In 2012, MESA merged with WBF (World Batch Forum), the standards organization responsible for B2MML and BatchML.

In 2012, MESA also signed on with the Open O&M group, an initiative of multiple industry standards organizations to provide a harmonized set of standards for the exchange of operations & maintenance (O&M) data and associated context. OpenO&M is an open, collaborative, effort composed of diverse groups of relevant organizations and subject matter experts. The members of OpenO&M initiative are ISA, MESA, MIMOSA, OAGi, and the OPC Foundation.

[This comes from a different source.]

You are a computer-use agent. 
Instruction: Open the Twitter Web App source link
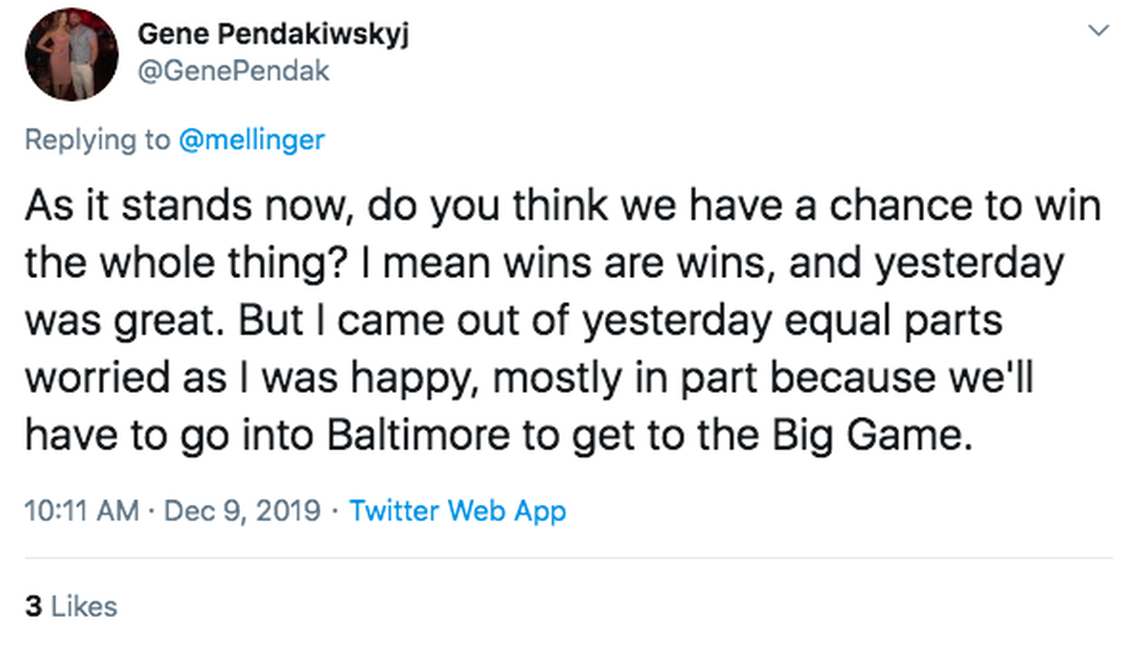point(457,511)
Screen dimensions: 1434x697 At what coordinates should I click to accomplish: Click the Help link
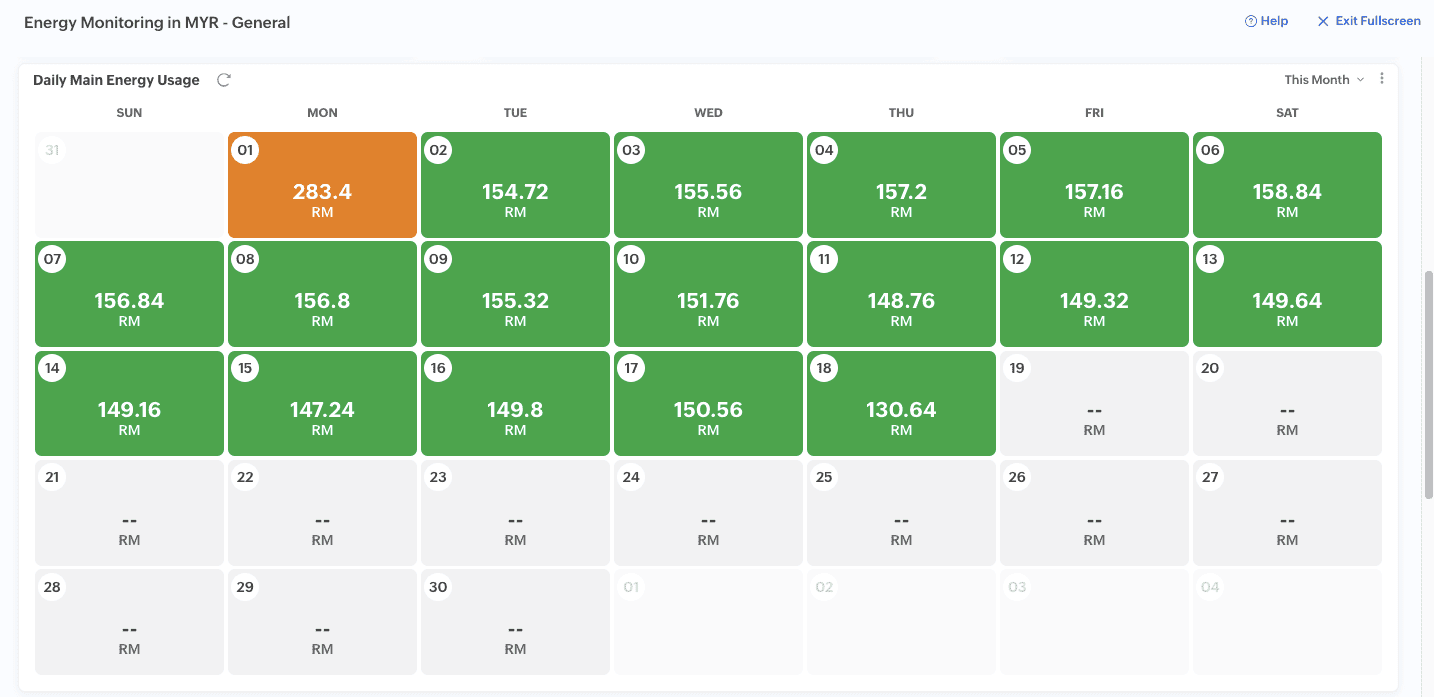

In 2014, MESA International signed a Memorandum of Understanding with Open Applications Group, Inc. (OAGi), making it easier for both organizations to work together and bring value to their common set of stakeholders, and formalizing the ways in which each organization can contribute to the other's committees and working groups to bring specific expertise to key initiatives.

In 2016, MESA released the first formal definition of Smart Manufacturing in its paper "Smart Manufacturing – The Landscape Explained", which explains the relations and scope of initiatives including the Industrial Internet of Things, and Industrie 4.0.

In 2017, MESA signed an MOU with the Industrial Internet Consortium (IIC). Under the agreement, the two organizations will work together to align efforts to maximize interoperability, portability, security and privacy for the industrial Internet. Joint activities will include identifying and sharing Industrial Internet of Things (IIoT) best practices, realizing interoperability by harmonizing architecture and other elements, collaborating on standardization, and collaboration in the areas of industrial analytics and asset performance management.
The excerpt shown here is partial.